Ben anlayamadım ama Onur abi, "Kasten yaralama," dedi. "Maça çıkmaman için bilerek yaptı. Sen de rapor alıp kanıt oluşturdun. Bu tamam. Peki tehdit? Kanıtlanabilir mi?"
Doruk ona zarar verilmesiyle tehdit edilmemişti. Bahsettikleri tehdidin başrolü bendim.
"Mesajlar var," dedi Doruk.
"Umutlanmak istiyorum ama konu o olduğunda içimdeki her hissin ölüsüyle yüzleşiyorum," dedi Özge abla. "Peşine ne kadar düşersen düş, para cezasıyla sıyırabilir."
Onur abi, eşine ortama hiç uymayan sıcacık bir gülümseme yolladı. "Olay ceza değil," dedi. "Asıl olay, onun şikayet etmiş olması. O herif hapis yatsın ya da yatmasın, önemli olan Doruk'un kendi ev hapsinden çıkması hayatım. Artık o çocuk, o köşede yatmıyor."
"Sana hiç bahsetti mi?" diye sordu Özge abla. Kanı suratından çekildiği için bembeyazdı teni.
"Bir şeyler biliyorum," dedim. "Ama detayları bilmiyorum."
"Yarın play-off üçüncü maçı kaçıracağım," dedi Doruk. "Belki de kaybedeceğiz ve bu sezondaki son maçımız olacak ama bir maçı babam yüzünden ilk kez kaçırmıyorum. O gün, ben ilk milli davetimi almıştım Feza. Ve aynı günün gecesi, bir daha hiç maça çıkamamaktan korkarak bir hastane koridorunda bekliyordum."
Doruk, Özge ablaya bakarak son noktayı koydu ve söz artık ondaydı.
⏳
̸Ö̸z̸g̸e̸ ̸D̸e̸ğ̸i̸r̸m̸e̸n̸c̸i
Özge Falay
2016, Mayıs
Anahtarımı kilide sokup derin bir nefes aldım. İşten dönüyordum, yorgunluktan ölüyordum ama bütün olumsuzlukları bir kenara bırakmak zorundaydım çünkü Dorukhan'ın en sevdiği an eve döndüğüm andı. Koşarak kapıya gelecek, bugün hiçbir şey canını sıkmamış gibi gülümseyip boynuma atlayacaktı. Bu bizim rutinimizdi.
Her gün bunu yapardık çünkü yapmasaydık, ertesi gün eve dönecek gücü bulamazdım. Yalnızca benim ona iyi geldiğimi sanıyor, küçücük bir çocuk olmasına rağmen kendini bana karşı borçlu hissediyordu. Yaşama sebebim olduğunu henüz algılayamıyordu.

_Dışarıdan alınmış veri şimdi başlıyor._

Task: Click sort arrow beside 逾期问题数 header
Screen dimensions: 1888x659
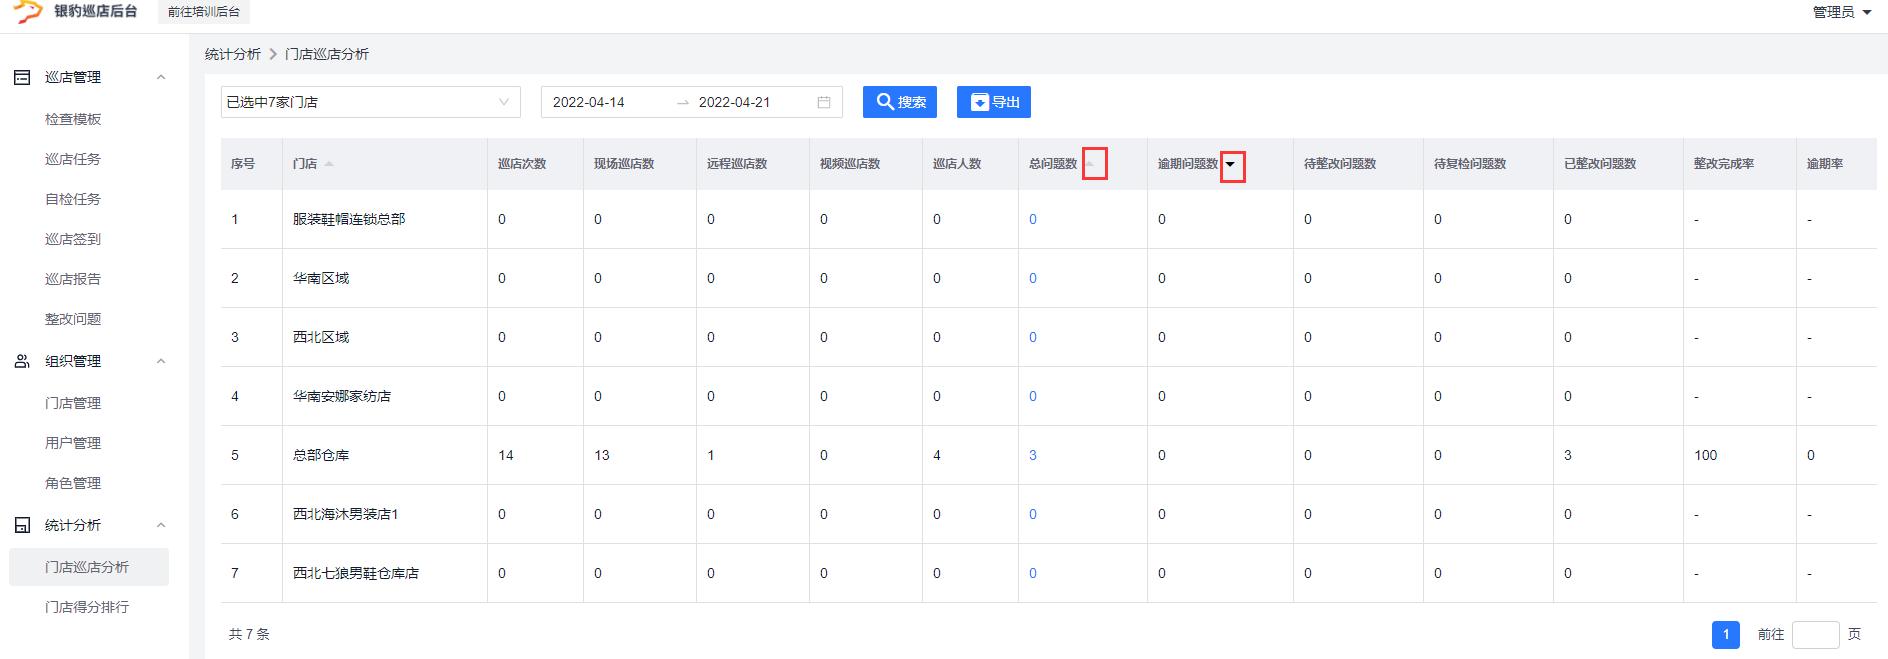Action: point(1231,165)
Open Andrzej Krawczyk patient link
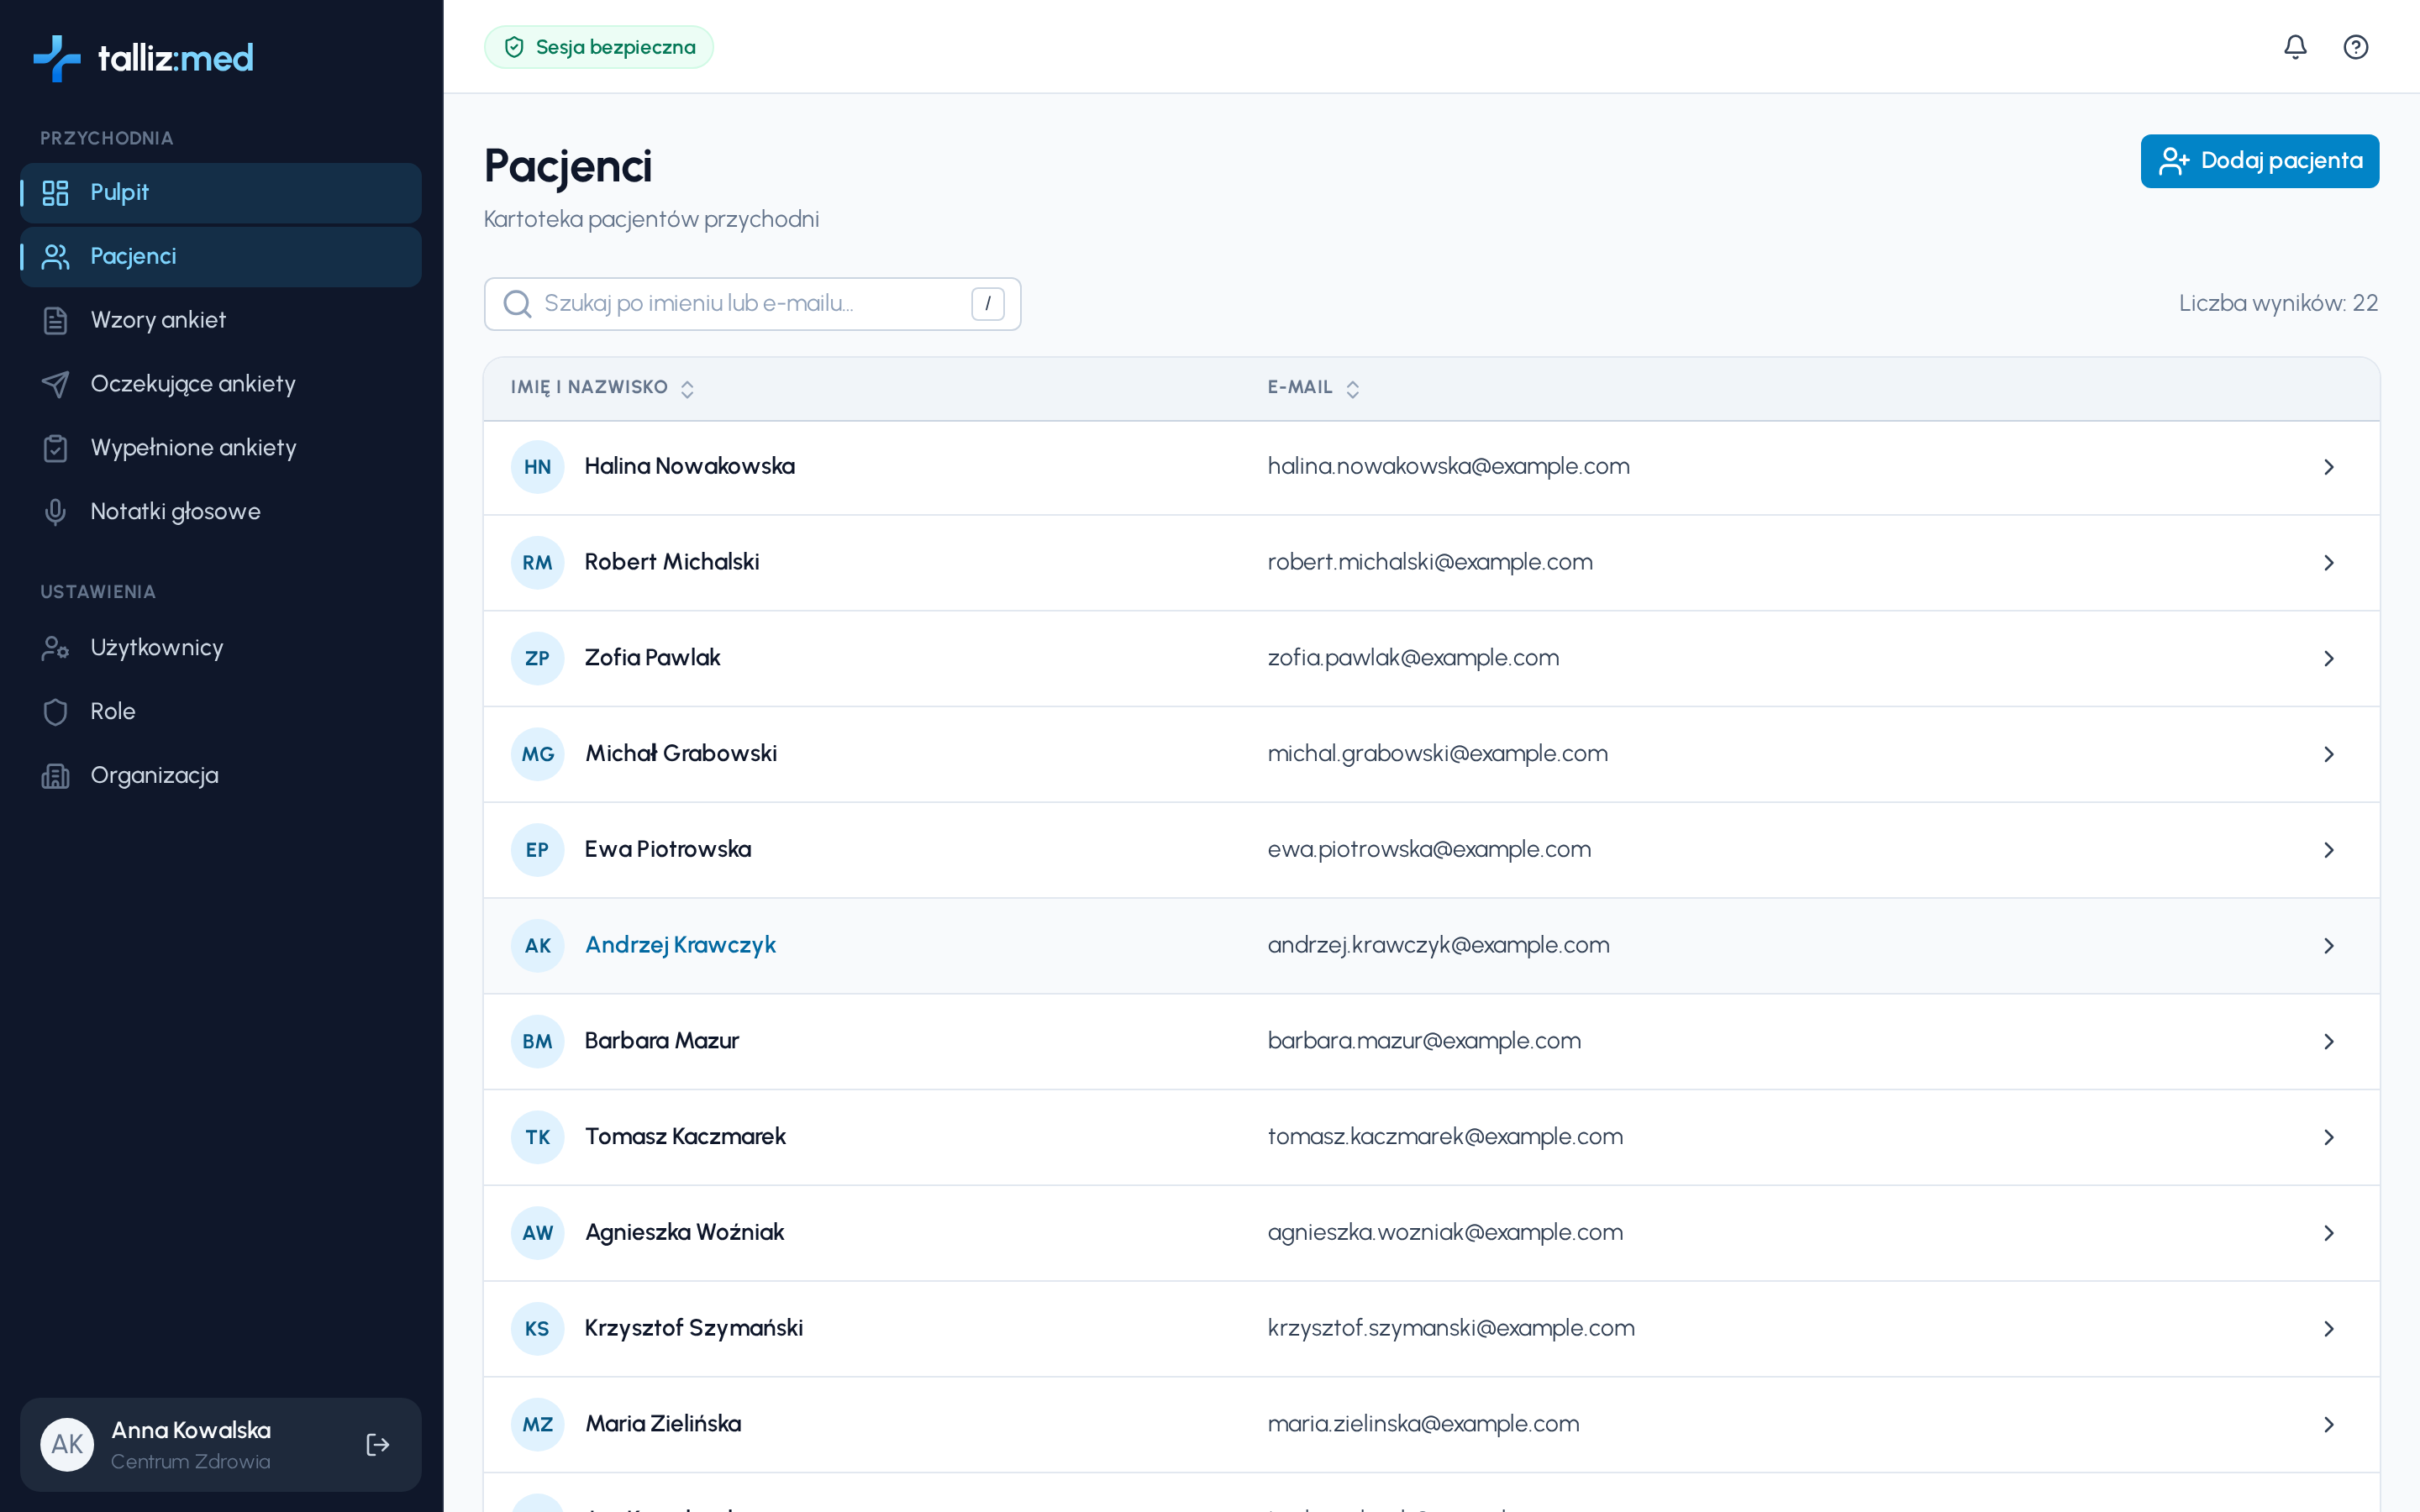The height and width of the screenshot is (1512, 2420). click(680, 945)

Kilidi çevirdim ve adım sesleri duymayı bekledim. Koşar adımlarla kapıya yaklaşan Doruk, bunu yaparken de "Abla!" diye bağıracaktı. Bağırması gerekiyordu. Bağırmamıştı.
İçimi koca bir huzursuzluk kapladı. Kalbim hızını arttırırken kapıyı iterek açtım. Telaşım yüzünden öyle hızlı itmiştim ki demir kapı duvara çarpmış, titreyerek durmuştu. "Dorukhan!" diye seslendim. Sakin olmayı deniyordum. "Evde misin ablacığım?"
O adam, onu da beni de çalıştırmayı severdi. Aniden onu bir yerlere gönderdiyse buna şaşırmazdım ama bu saate kadar dönmüş olması gerekirdi. Saat on bir buçuğa geliyordu, on bir yaşındaki bir çocuk kesinlikle bu saatte eve dönmüş olmalıydı.
Ayrıca bugün, onun için çok önemli bir gündü. Sabah çok heyecanlıydı. Hocası kamp seçmeleriyle ilgili bir şey açıklayacağını söylemiş olduğundan birkaç gündür uyku bile uyumuyordu.
"Dorukhan!" diye bir kez daha seslendiğimde kapıyı ardımdan kapattım.
"Abla..." dedi titrek bir ses. Neredeyse fısıltı şeklindeydi. Koşarak salona girdim ve beynimden vurulmuş gibi olduğum yere çakıldım.
Her yer kan içindeydi.
"Abla..." Dorukhan duvarın dibinde, yerde uzanıyordu. Parçalanmış dizlerini kendine çekmişti. Üç bacaklı kırık bir sandalyenin arkasına saklanmıştı. Sandalyenin başka bir kenara fırlamış dördüncü bacağı da kan içindeydi. Şişip moraran gözü yüzünden beni göremiyordu. Dudağı patlamıştı. Dişleri kanla kaplıydı. Küçük ellerini bacaklarına sarmış, sessiz sessiz hıçkırıyordu. Ağlamaya bile hali kalmamış halde, sanki orada öylece acıdan ölmeyi bekliyordu. "Geri gelecek," demeyi denedi. Öksürdüğünde kan dolu tükürüğü zemine fırladı. Gözlerini bana çevirdi ve son bir gayretle "Sigara," dedi cılız sesiyle. "Sigara almaya gitti. Gelecek."
Onun kaybettiği her damla kan, sanki benim beynime sıçramıştı.
Öfkeden gözümün önü karardı. Ters dönmüş masaya baktım. Cam parçaları yere saçılmıştı. Üzerlerine basıldığı belliydi. Doruk'un üzerindeki yırtık kıyafetlerden, o cam parçalarının üzerine düştüğü de belliydi. Yara bere içinde olmayan tek bir noktası bile yoktu. Kıvranıyordu. On bir yaşındaki erkek kardeşim düştüğü zeminde acıyla kıvranıyordu.
"Abla," demeye çalıştı ama konuşmak canını yakıyordu. "Git. N'olursun. Beni öldürecek. Sana dokunmasın. Abla, lütfen git."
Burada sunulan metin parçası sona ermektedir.